ECLI:NL:CRVB:2020:2075
Centrale Raad van Beroep
- Hoger beroep
- Rechtspraak.nl
Beëindiging WGA-vervolguitkering wegens minder dan 35% arbeidsongeschiktheid
In deze zaak heeft de Centrale Raad van Beroep op 2 september 2020 uitspraak gedaan in het hoger beroep van appellante tegen de beslissing van het Uwv om haar WGA-vervolguitkering te beëindigen. Appellante, die eerder een loongerelateerde WGA-uitkering had ontvangen, was sinds 28 november 2011 ziek en had een arbeidsongeschiktheid van 55,12% vastgesteld gekregen. Na een herbeoordeling door het Uwv, waarbij een arts en een arbeidsdeskundige betrokken waren, werd vastgesteld dat appellante minder dan 35% arbeidsongeschikt was. Dit leidde tot de beëindiging van haar uitkering per 13 september 2017.

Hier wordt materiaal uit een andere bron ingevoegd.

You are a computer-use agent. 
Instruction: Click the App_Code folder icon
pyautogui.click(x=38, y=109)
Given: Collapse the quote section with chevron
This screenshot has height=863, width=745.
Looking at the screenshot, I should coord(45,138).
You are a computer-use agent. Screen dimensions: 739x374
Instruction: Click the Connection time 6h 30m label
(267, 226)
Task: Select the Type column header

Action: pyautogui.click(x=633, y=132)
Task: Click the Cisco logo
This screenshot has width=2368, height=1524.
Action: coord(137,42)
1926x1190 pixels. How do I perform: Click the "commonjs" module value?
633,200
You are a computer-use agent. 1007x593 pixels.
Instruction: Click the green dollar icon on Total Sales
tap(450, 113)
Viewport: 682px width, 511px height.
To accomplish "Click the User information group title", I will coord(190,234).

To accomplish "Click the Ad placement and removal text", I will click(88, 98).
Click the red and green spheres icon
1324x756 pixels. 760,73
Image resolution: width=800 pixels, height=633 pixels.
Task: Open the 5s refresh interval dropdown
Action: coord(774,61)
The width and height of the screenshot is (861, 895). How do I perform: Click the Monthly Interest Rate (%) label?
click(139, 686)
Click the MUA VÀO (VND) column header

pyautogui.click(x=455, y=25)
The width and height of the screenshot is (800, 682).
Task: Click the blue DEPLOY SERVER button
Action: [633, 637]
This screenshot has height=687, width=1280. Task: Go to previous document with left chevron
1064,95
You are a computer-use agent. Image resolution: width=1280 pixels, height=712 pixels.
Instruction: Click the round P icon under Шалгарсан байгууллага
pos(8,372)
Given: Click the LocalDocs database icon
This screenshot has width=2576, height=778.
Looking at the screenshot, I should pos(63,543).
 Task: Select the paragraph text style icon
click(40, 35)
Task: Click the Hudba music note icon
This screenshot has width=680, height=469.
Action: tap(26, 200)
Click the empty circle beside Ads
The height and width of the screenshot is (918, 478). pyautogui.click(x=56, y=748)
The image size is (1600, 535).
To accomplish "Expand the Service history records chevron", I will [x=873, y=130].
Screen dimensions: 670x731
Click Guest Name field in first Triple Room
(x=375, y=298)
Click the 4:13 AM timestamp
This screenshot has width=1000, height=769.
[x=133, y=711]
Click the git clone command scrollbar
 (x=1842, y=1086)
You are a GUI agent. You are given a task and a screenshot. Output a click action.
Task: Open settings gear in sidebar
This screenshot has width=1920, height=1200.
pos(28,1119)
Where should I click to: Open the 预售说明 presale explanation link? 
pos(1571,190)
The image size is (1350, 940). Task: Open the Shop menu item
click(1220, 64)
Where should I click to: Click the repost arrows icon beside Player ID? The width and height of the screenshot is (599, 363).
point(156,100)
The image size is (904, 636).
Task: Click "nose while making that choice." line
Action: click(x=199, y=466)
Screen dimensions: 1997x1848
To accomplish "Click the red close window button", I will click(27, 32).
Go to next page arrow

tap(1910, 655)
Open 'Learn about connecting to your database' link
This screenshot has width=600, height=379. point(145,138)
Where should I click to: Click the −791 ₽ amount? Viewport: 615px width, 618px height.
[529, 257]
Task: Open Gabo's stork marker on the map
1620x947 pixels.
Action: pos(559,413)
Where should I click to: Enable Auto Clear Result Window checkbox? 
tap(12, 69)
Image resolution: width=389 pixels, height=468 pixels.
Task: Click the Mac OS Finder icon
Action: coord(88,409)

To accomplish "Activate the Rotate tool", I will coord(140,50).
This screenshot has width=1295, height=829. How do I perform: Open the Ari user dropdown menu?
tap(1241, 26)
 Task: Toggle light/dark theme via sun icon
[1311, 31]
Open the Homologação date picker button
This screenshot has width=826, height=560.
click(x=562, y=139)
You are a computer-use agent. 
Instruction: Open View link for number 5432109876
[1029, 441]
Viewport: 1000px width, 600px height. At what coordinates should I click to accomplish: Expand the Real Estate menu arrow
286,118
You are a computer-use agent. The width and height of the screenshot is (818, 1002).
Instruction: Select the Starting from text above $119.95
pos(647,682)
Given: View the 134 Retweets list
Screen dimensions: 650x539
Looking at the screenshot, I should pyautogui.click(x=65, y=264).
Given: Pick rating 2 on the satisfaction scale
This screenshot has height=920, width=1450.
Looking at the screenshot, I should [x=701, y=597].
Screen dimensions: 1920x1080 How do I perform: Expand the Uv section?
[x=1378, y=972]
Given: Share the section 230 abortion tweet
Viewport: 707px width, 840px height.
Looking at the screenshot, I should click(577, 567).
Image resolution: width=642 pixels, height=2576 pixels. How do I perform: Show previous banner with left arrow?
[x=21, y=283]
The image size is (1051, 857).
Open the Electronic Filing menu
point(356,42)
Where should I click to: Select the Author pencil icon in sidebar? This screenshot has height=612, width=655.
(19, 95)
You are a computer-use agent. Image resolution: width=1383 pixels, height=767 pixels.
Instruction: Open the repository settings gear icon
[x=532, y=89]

De rechtbank Rotterdam had het beroep van appellante tegen het besluit van het Uwv ongegrond verklaard, waarbij werd geoordeeld dat de medische rapportage zorgvuldig was en dat de verzekeringsarts bezwaar en beroep voldoende rekening had gehouden met de klachten van appellante. In hoger beroep voerde appellante aan dat de rechtbank niet had kunnen concluderen dat het medisch oordeel van het Uwv onvoldoende zorgvuldig was. De Raad oordeelde echter dat het medisch onderzoek zorgvuldig was uitgevoerd en dat er geen aanleiding was om te twijfelen aan de conclusies van de verzekeringsarts.
De Raad bevestigde de uitspraak van de rechtbank en wees het verzoek van appellante om schadevergoeding af. De Raad concludeerde dat het Uwv de functionele mogelijkheden van appellante correct had vastgesteld en dat de belasting van de geselecteerde functies de mogelijkheden van appellante niet overschreed. De uitspraak werd openbaar uitgesproken op 2 september 2020.